Under his parks regime, work was started on a park of nearly 300 acres, with 9,000 feet of shoreline, in Pasadena via the Harry and Jeannette Weinburg Foundation. Before he left parks, he took on objectors to a state-of-the-art launching ramp at the new facility just off Fort Smallwood Road. The matter is now being studied by a Citizen’s Advisory Committee.

At the same time, the county took over Fort Smallwood Park from Baltimore City on a long-term lease; Callahan is confident the planned pier there will be installed. Earlier this year, $1.4 million was spent cleaning up and making repairs at the park at the confluence of the Patapsco and the Chesapeake.

Under his watch, he said, more acreage has been preserved under Agricultural Preservation and Rural Legacy than ever before: a total of 11,000 acres, much of it in South County.

Beyond the Bay

Callahan is not a one-issue candidate. He says he’s committed to freezing property taxes for citizens 65 and older with no subsequent back-tax penalty or income requirement. He’s against what he calls the “traffic-plagued $114 million horse park” and wants to keep the old Naval Academy dairy farm agricultural. He also supports upgrades to Routes 195, 175 and 3.

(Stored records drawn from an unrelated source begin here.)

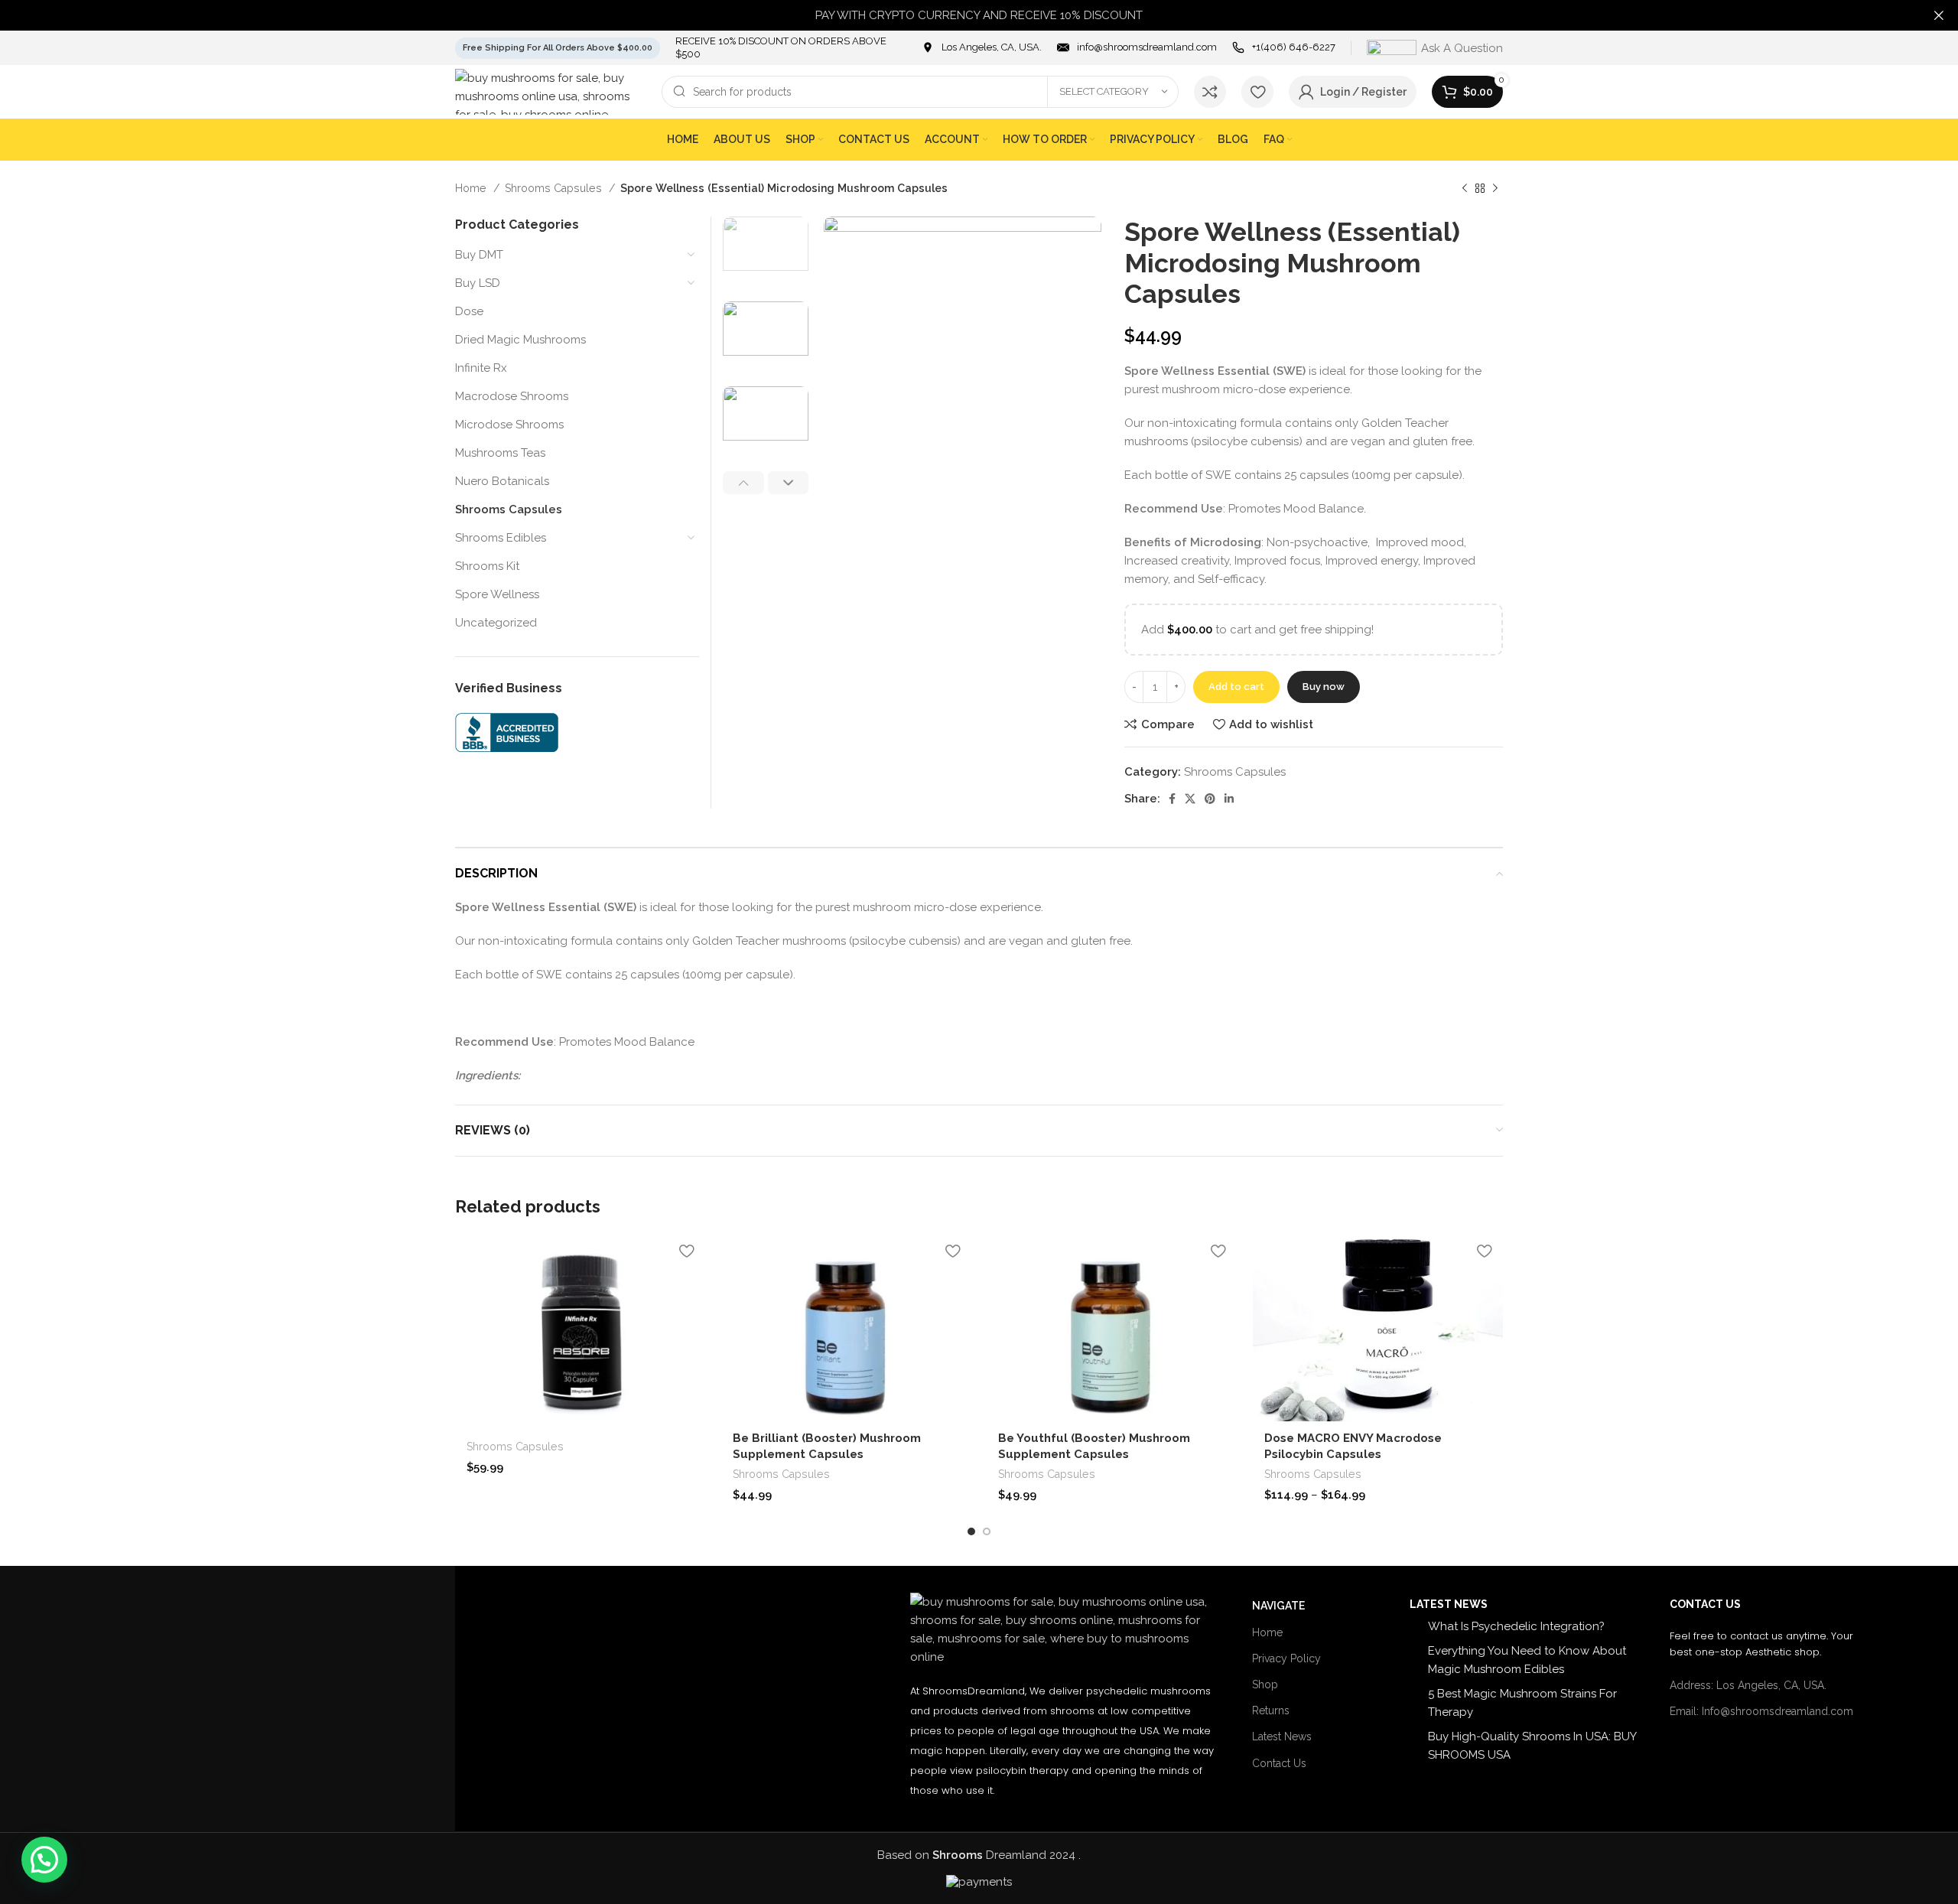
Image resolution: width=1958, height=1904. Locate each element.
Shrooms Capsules (555, 188)
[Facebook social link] (1172, 799)
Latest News (1282, 1736)
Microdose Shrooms (509, 424)
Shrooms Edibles (500, 538)
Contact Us (1279, 1763)
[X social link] (1190, 799)
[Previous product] (1464, 188)
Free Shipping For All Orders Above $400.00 (557, 48)
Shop (1265, 1684)
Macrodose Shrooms (511, 396)
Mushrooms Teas (500, 453)
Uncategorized (496, 623)
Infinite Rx (481, 368)
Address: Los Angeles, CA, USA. (1748, 1685)
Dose (469, 311)
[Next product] (1495, 188)
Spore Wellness (497, 594)
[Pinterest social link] (1210, 799)
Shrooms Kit (487, 566)
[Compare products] (1210, 91)
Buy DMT (479, 255)
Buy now (1324, 686)
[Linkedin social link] (1229, 799)
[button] (44, 1860)
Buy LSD (477, 283)
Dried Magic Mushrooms (520, 340)
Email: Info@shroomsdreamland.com (1761, 1711)
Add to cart (1236, 686)
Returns (1271, 1710)
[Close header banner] (1939, 15)
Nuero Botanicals (502, 481)
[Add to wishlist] (687, 1251)
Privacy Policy (1286, 1658)
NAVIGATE (1278, 1606)
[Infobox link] (982, 47)
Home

With education, he sees the biggest challenge is getting parental involvement. “When you have 60 students and only two parents show up at a PTA meeting, you know the problem,” he says. On budgetary matters he says “with the good times over with the $1.4 billion budget,” things boil down to who can best manage that budget. He suggests that legislators don’t necessarily have qualifications in that department.

He says he developed innovative programs that have made the county’s Recreation and Parks volunteer background checks a model across the country. He’s against the Wal-Mart project on Route 3, for the improvement of infrastructure at the Fort Meade in West County, Open Space programs and strong advocacy for youth activity opportunities and environmental programs.

That’s who Dennis Callahan says he is.